Source data:
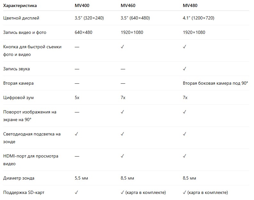
Task: Click the MV400 checkmark for Светодиодная подсветка
Action: tap(76, 134)
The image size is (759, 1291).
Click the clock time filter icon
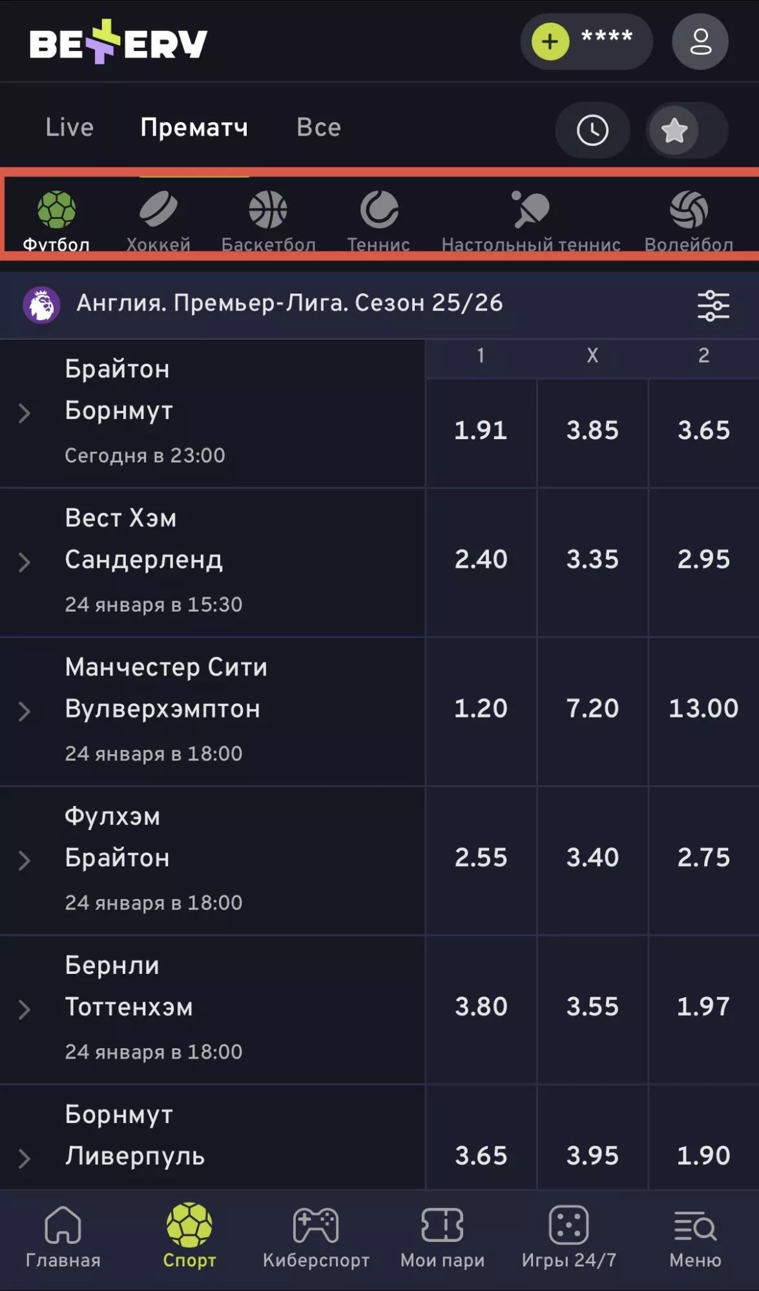click(592, 130)
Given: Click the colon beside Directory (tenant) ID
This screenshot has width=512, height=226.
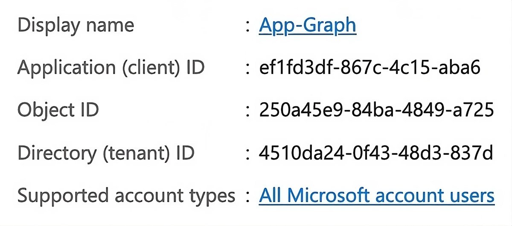Looking at the screenshot, I should (248, 154).
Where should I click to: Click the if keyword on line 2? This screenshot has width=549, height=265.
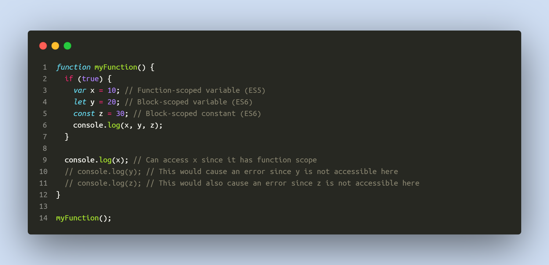(69, 79)
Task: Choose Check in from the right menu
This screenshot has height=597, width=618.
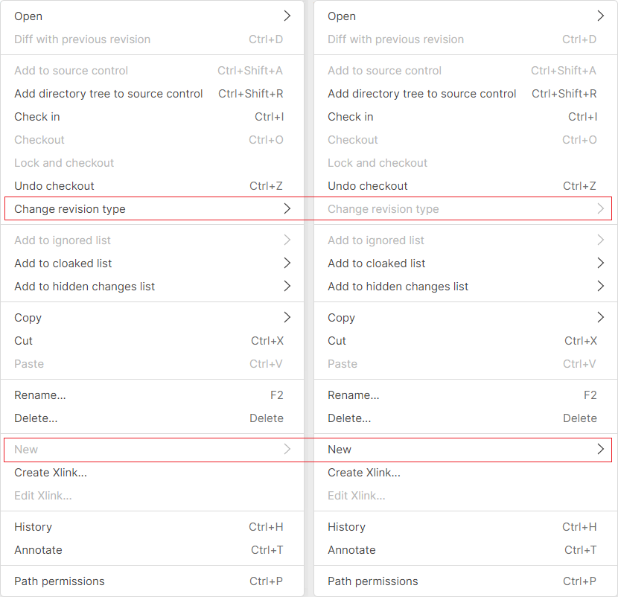Action: (351, 117)
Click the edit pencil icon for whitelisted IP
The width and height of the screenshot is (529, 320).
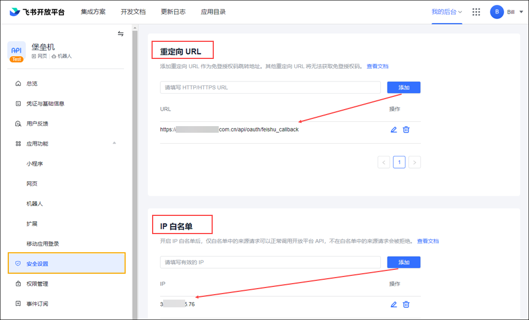(393, 304)
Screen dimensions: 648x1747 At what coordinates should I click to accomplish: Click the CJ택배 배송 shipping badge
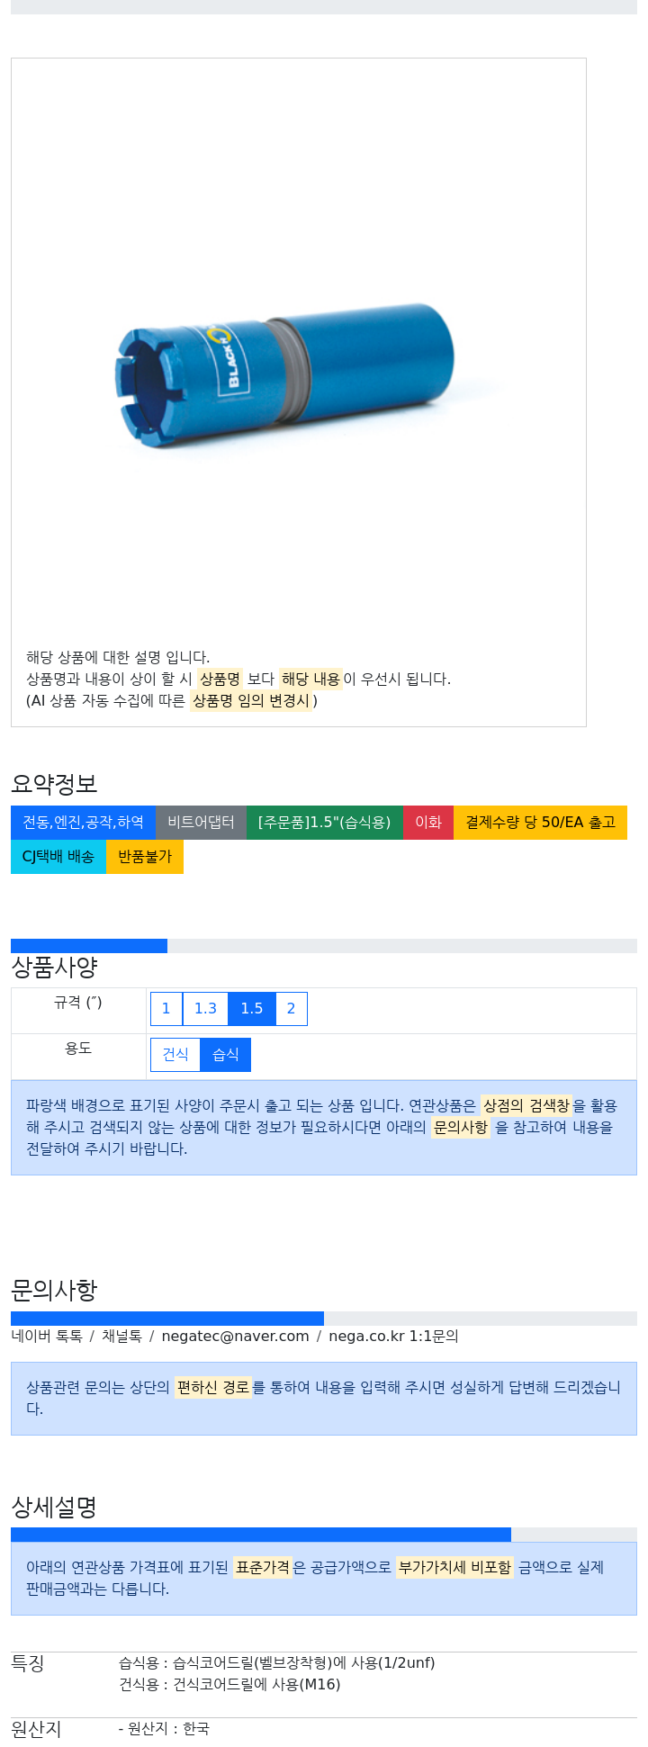59,857
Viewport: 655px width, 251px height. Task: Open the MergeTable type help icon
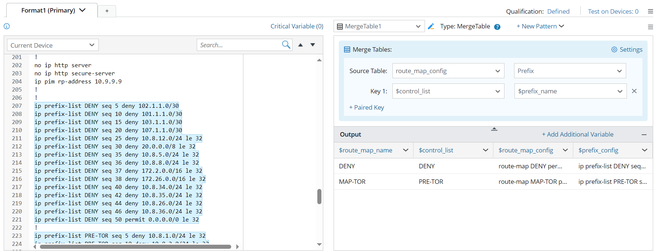(x=497, y=27)
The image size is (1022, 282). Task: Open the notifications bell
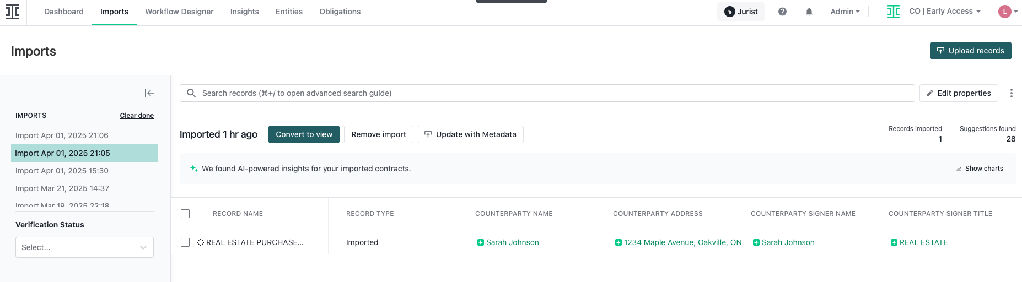coord(809,12)
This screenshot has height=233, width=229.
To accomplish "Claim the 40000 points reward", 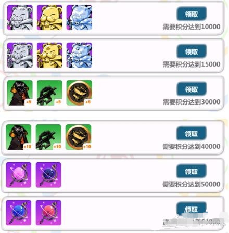I will coord(191,134).
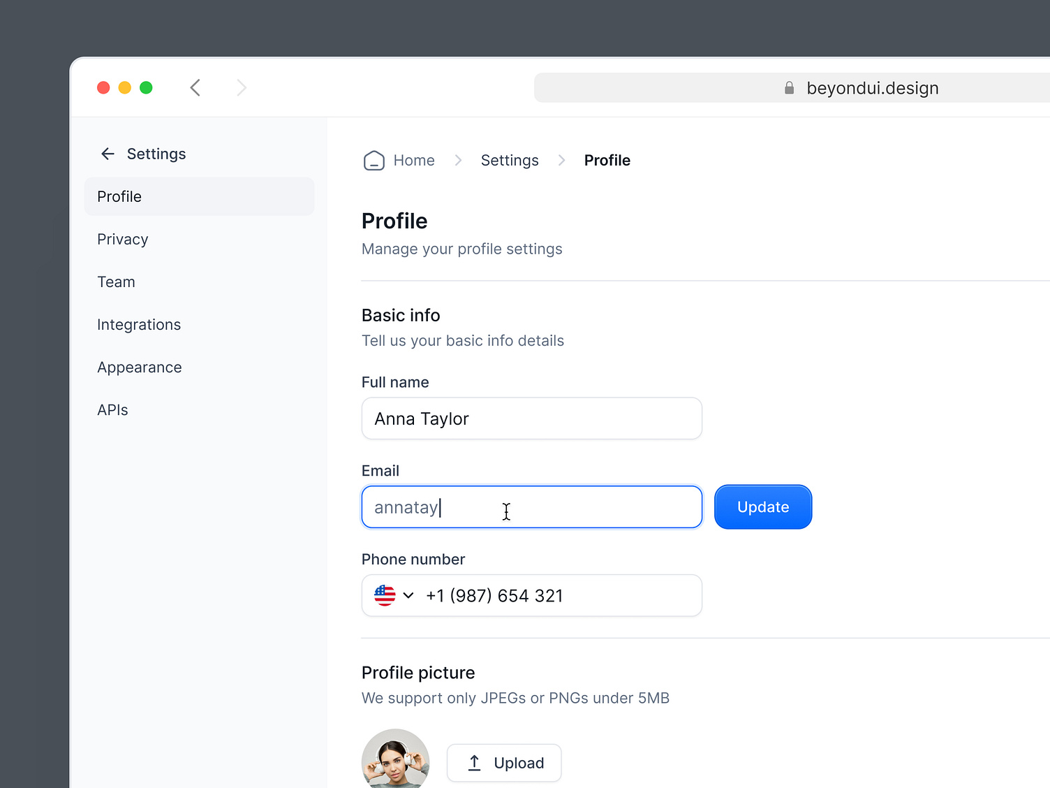Switch to the Team settings section
This screenshot has height=788, width=1050.
click(x=116, y=282)
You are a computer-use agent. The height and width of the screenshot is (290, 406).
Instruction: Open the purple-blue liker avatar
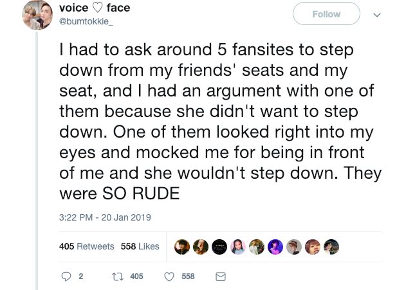(275, 247)
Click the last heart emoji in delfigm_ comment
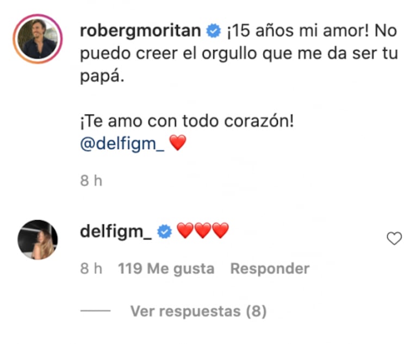 click(x=220, y=232)
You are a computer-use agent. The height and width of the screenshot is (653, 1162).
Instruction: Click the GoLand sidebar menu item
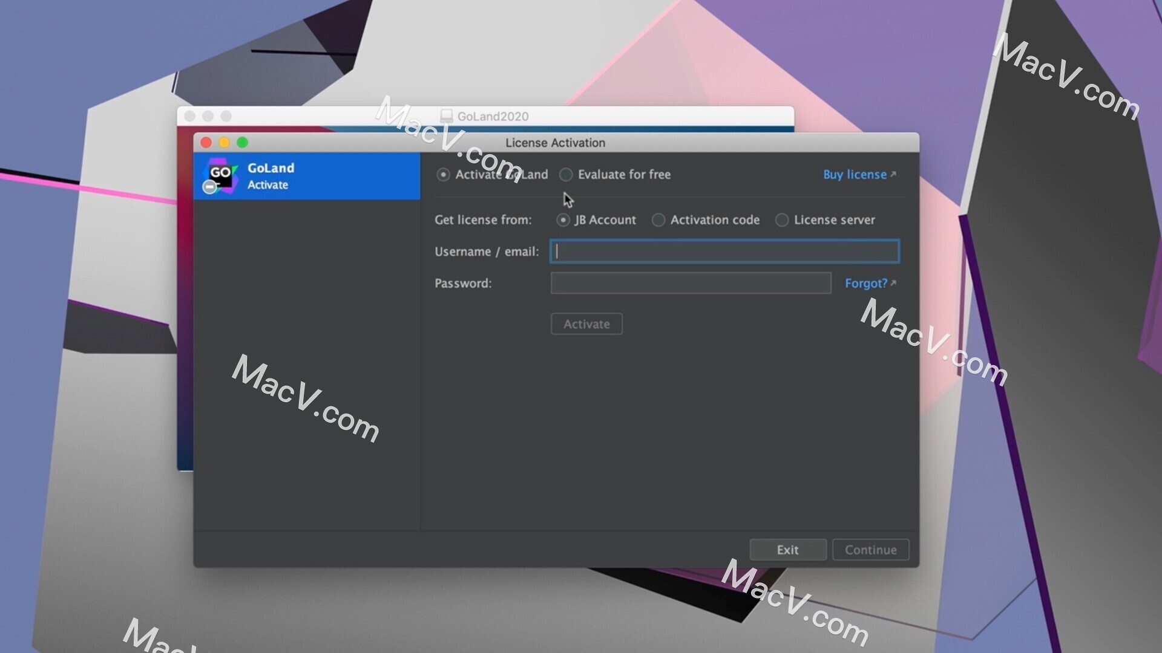[306, 176]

Description of the task:
Which lines of the data above contain the string "agent"? Copy each of them.

Result of the task:
You are a computer-use agent. The height and width of the screenshot is (290, 406).
You are a computer-use agent. The height and width of the screenshot is (653, 1162).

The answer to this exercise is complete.